Source extract >>
= Beginning of Section =

No, these are long(er) term manual trades. Algos are built on a completely different logic. I might incorporate fundamentals into some algo trades but in reality it gives me zero extra alpha.
Shorting the DXY is a poor idea since it is simply a math formula of the Euro, Cable, Yen, Aussie dollar & the Loony. The only realistic way it will go down is if the BoJ decides to end their YCC policy and allows their rates to skyrocket which I doubt they will ever do. The EU & UK are dying economies & Australia/Canada are simply commodity currencies. At this point the DXY is simply a measure of the coming global recession/depression. I agree that rates on the 10+ yr bonds will keep going higher, however at some point the US will likely bring back Operation Twist to artificially reduce rates like they did in post WWII and during the later days of Bernanke's Fed reign.
What does it mean, USD is a math formula of other ccy's? that's not at all the only realistic way. USD will make a long term top fairly soon (top might already be in place), it's the rates structure break that will cause the weakness. It just takes time. It's interesting how people still talk about booms or recessions as if they are the result of some free economic behaviour. We live in a money printing environment. CB's DECIDE whether there is going to be a boom or a recession not the market. We had the worst pandemic with global shut downs and the result was one of the best stock market performance (time weighted) ever. Let that sink in.

= End of Section =

Provided records >>

= Beginning of Section =

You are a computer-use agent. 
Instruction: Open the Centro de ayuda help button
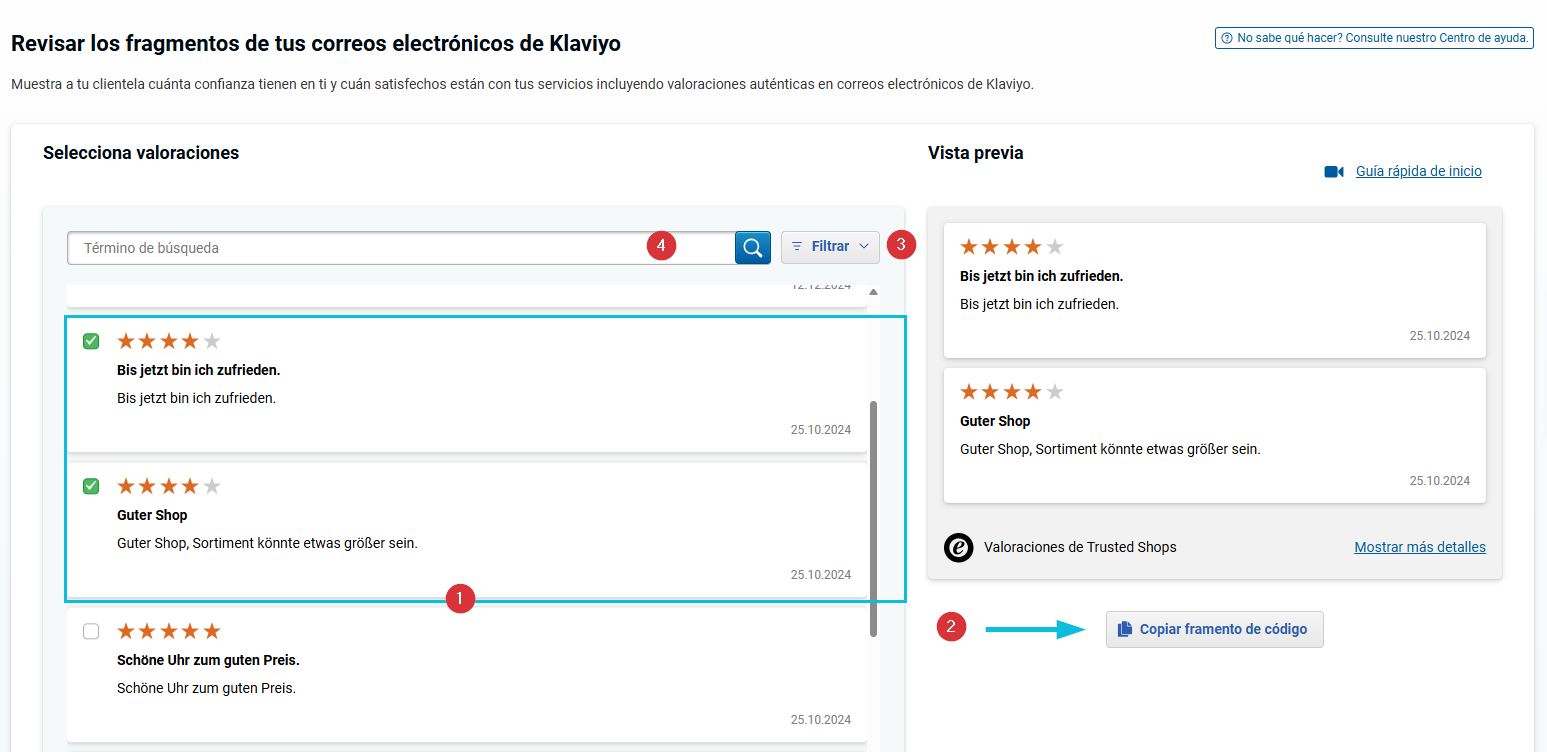[1374, 38]
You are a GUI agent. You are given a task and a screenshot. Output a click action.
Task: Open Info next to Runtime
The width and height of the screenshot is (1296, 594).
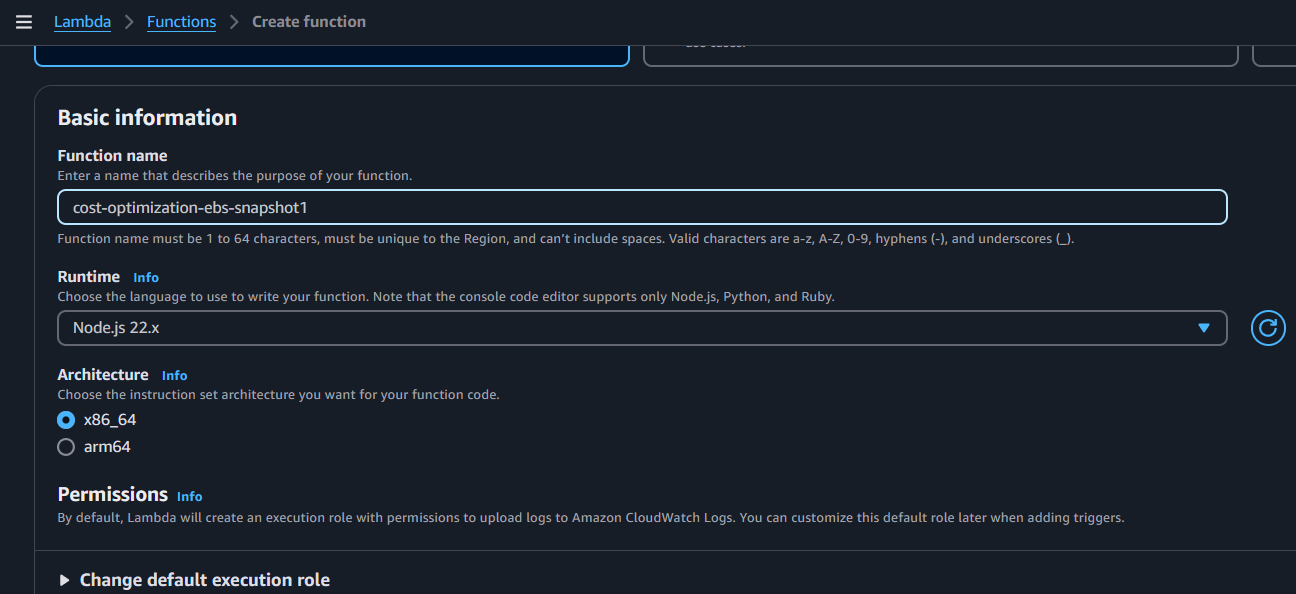click(146, 277)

= End of Section =

Required actions >>
1. From the forum discussion on the dollar, list every currency that the DXY is called a math formula of.
2. Update the stretch of the forum discussion on the dollar from "What does it" through "that sink in.", replacing "pandemic" with "crisis".

Your written answers >>
1. Euro, Cable, Yen, Aussie dollar, Loony

2.
What does it mean, USD is a math formula of other ccy's? that's not at all the only realistic way. USD will make a long term top fairly soon (top might already be in place), it's the rates structure break that will cause the weakness. It just takes time. It's interesting how people still talk about booms or recessions as if they are the result of some free economic behaviour. We live in a money printing environment. CB's DECIDE whether there is going to be a boom or a recession not the market. We had the worst crisis with global shut downs and the result was one of the best stock market performance (time weighted) ever. Let that sink in.